Re: [PATCHv3 bpf 2/2] selftests/bpf: Add test for early update in prog_array_map_poke_run

Jiri Olsa <olsajiri@xxxxxxxxx> · Tue, 5 Dec 2023 09:43:04 +0100



On Mon, Dec 04, 2023 at 09:16:52PM -0800, Yonghong Song wrote:
> 
> On 12/3/23 3:48 PM, Jiri Olsa wrote:
> > Adding test that tries to trigger the BUG_ON during early map update
> > in prog_array_map_poke_run function.
> > 
> > The idea is to share prog array map between thread that constantly
> > updates it and another one loading a program that uses that prog
> > array.
> > 
> > Eventually we will hit a place where the program is ok to be updated
> > (poke->tailcall_target_stable check) but the address is still not
> > registered in kallsyms, so the bpf_arch_text_poke returns -EINVAL
> > and cause imbalance for the next tail call update check, which will
> > fail with -EBUSY in bpf_arch_text_poke as described in previous fix.
> > 
> > Acked-by: Ilya Leoshkevich <iii@xxxxxxxxxxxxx>
> > Signed-off-by: Jiri Olsa <jolsa@xxxxxxxxxx>
> > ---
> >   .../selftests/bpf/prog_tests/tailcall_poke.c  | 74 +++++++++++++++++++
> >   .../selftests/bpf/progs/tailcall_poke.c       | 32 ++++++++
> >   2 files changed, 106 insertions(+)
> >   create mode 100644 tools/testing/selftests/bpf/prog_tests/tailcall_poke.c
> >   create mode 100644 tools/testing/selftests/bpf/progs/tailcall_poke.c
> > 
> > diff --git a/tools/testing/selftests/bpf/prog_tests/tailcall_poke.c b/tools/testing/selftests/bpf/prog_tests/tailcall_poke.c
> > new file mode 100644
> > index 000000000000..f7e2c09fd772
> > --- /dev/null
> > +++ b/tools/testing/selftests/bpf/prog_tests/tailcall_poke.c
> > @@ -0,0 +1,74 @@
> > +// SPDX-License-Identifier: GPL-2.0
> > +#include <unistd.h>
> > +#include <test_progs.h>
> > +#include "tailcall_poke.skel.h"
> > +
> > +#define JMP_TABLE "/sys/fs/bpf/jmp_table"
> > +
> > +static int thread_exit;
> > +
> > +static void *update(void *arg)
> > +{
> > +	__u32 zero = 0, prog1_fd, prog2_fd, map_fd;
> > +	struct tailcall_poke *call = arg;
> > +
> > +	map_fd = bpf_map__fd(call->maps.jmp_table);
> > +	prog1_fd = bpf_program__fd(call->progs.call1);
> > +	prog2_fd = bpf_program__fd(call->progs.call2);
> > +
> > +	while (!thread_exit) {
> > +		bpf_map_update_elem(map_fd, &zero, &prog1_fd, BPF_ANY);
> > +		bpf_map_update_elem(map_fd, &zero, &prog2_fd, BPF_ANY);
> > +	}
> > +
> > +	return NULL;
> > +}
> > +
> > +void test_tailcall_poke(void)
> > +{
> > +	struct tailcall_poke *call, *test;
> > +	int err, cnt = 10;
> > +	pthread_t thread;
> > +
> > +	unlink(JMP_TABLE);
> > +
> > +	call = tailcall_poke__open_and_load();
> > +	if (!ASSERT_OK_PTR(call, "tailcall_poke__open"))
> > +		return;
> > +
> > +	err = bpf_map__pin(call->maps.jmp_table, JMP_TABLE);
> > +	if (!ASSERT_OK(err, "bpf_map__pin"))
> > +		goto out;
> 
> Just curious.

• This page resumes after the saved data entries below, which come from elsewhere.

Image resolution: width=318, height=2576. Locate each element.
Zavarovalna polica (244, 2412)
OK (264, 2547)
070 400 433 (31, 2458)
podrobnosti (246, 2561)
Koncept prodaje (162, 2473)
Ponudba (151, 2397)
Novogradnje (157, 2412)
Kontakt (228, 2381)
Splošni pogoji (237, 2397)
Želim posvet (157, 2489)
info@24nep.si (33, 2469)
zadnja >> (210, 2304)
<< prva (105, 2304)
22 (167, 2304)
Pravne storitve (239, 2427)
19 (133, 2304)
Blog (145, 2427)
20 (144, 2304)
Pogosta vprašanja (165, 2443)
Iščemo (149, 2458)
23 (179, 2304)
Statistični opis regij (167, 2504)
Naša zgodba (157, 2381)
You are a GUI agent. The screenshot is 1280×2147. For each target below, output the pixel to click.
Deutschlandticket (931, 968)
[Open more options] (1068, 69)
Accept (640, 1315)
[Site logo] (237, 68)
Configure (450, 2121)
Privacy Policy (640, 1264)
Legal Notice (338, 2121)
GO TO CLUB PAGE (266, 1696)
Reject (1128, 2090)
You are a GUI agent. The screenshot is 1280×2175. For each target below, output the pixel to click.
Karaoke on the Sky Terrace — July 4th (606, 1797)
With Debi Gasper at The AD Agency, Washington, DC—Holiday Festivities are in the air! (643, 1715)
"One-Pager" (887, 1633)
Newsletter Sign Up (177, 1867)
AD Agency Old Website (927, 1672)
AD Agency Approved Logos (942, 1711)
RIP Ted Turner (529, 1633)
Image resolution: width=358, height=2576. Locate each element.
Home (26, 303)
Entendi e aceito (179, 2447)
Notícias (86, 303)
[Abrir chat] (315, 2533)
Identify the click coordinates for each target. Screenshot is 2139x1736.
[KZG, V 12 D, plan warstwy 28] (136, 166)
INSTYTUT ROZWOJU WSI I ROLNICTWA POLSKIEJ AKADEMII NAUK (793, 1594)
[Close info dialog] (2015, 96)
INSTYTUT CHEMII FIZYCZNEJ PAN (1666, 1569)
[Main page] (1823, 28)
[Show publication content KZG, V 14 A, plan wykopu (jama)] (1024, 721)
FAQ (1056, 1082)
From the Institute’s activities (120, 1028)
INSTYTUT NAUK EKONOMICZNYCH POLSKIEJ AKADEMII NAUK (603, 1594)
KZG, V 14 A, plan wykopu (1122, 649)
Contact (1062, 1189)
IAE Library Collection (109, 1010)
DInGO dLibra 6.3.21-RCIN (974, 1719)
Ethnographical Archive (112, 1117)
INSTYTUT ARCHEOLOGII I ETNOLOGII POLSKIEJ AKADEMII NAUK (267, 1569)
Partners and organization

What is the reason having bpf_map__pin() here
> and below? I tried and it looks like removing bpf_map__pin()
> and below bpf_map__set_pin_path() will make reproducing
> the failure hard/impossible.

yes, it's there to share the jmp_table map between the two
skeleton instances, so the update thread changes the same
jmp_table map that's used in the skeleton we load in the
while loop below

I'll add some comments to the test

jirka

> 
> > +
> > +	err = pthread_create(&thread, NULL, update, call);
> > +	if (!ASSERT_OK(err, "new toggler"))
> > +		goto out;
> > +
> > +	while (cnt--) {
> > +		test = tailcall_poke__open();
> > +		if (!ASSERT_OK_PTR(test, "tailcall_poke__open"))
> > +			break;
> > +
> > +		err = bpf_map__set_pin_path(test->maps.jmp_table, JMP_TABLE);
> > +		if (!ASSERT_OK(err, "bpf_map__pin")) {
> > +			tailcall_poke__destroy(test);
> > +			break;
> > +		}
> > +
> > +		bpf_program__set_autoload(test->progs.test, true);
> > +		bpf_program__set_autoload(test->progs.call1, false);
> > +		bpf_program__set_autoload(test->progs.call2, false);
> > +
> > +		err = tailcall_poke__load(test);
> > +		tailcall_poke__destroy(test);
> > +		if (!ASSERT_OK(err, "tailcall_poke__load"))
> > +			break;
> > +	}
> > +
> > +	thread_exit = 1;
> > +	ASSERT_OK(pthread_join(thread, NULL), "pthread_join");
> > +
> > +out:
> > +	bpf_map__unpin(call->maps.jmp_table, JMP_TABLE);
> > +	tailcall_poke__destroy(call);
> > +}

SNIP